With student projects, a big issue is evaluation. The first major thing is letting kids know how they will be evaluated. IE what they need to include in their project. Here is a check list I am using with third and fourth grade students that are creating a power point presentation on a self-selected research topic: Checklist for GATE Multimedia project
Also, give them plenty of examples to look at for reference: Good Questions Powerpoint. This gives them a rough idea of what decent questions look like that introduce what’s coming next. I also suggested they use a picture only format and then pose the question orally to introduce the next point.
I think it is important to give mini check points along the way,so kids don’t fall behind and you clearly know who is struggling. You can assign several students as “Checkers”, armed with a 3-5 line item check list to go around and check student work for you.

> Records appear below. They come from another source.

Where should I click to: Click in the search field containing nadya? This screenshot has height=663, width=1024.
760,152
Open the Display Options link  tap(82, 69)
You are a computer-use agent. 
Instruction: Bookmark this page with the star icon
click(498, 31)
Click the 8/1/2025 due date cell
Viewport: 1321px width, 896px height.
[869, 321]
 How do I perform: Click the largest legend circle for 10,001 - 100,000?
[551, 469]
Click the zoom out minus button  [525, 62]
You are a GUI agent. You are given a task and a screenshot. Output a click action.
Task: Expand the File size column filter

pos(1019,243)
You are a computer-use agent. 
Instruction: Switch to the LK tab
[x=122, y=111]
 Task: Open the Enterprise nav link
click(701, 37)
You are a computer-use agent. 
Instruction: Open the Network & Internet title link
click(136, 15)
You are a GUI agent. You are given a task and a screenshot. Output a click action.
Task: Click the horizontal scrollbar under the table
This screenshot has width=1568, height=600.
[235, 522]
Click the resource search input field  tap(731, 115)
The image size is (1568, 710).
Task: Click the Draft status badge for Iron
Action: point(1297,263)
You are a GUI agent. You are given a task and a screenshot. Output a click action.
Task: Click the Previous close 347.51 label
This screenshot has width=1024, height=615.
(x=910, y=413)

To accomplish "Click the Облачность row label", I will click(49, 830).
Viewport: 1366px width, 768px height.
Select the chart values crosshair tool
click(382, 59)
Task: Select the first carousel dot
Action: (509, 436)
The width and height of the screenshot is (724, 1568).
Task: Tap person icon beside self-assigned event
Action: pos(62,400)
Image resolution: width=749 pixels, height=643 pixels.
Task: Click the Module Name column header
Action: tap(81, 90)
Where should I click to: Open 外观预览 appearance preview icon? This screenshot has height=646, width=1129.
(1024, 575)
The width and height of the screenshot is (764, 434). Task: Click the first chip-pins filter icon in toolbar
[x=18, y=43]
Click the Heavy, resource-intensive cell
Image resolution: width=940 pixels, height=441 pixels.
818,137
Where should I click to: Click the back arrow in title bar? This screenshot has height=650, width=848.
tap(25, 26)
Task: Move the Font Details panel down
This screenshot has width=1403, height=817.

This frees you up to assist struggling students.
I kind of like the “each one , teach one” motto as well. When I am busy helping a student and another kid approaches me, I might ask, “Who knows how to copy and paste a URL into a document?” and then ask that student to help the struggling student. Just make sure the saavy student doesn’t use up too much of their own learning and exploring time doing this sort of thing. All students have the right to move from point B to point C, and need to reach beyond their grasp.
Teachers ask: “What skills should I have and where can I learn those skills?” Here is an excellent resource: http://www.educatorstechnology.com/2012/06/33-digital-skills-every-21st-century.html What I like about this website is that it has tutorials and guides to help guide you through the process.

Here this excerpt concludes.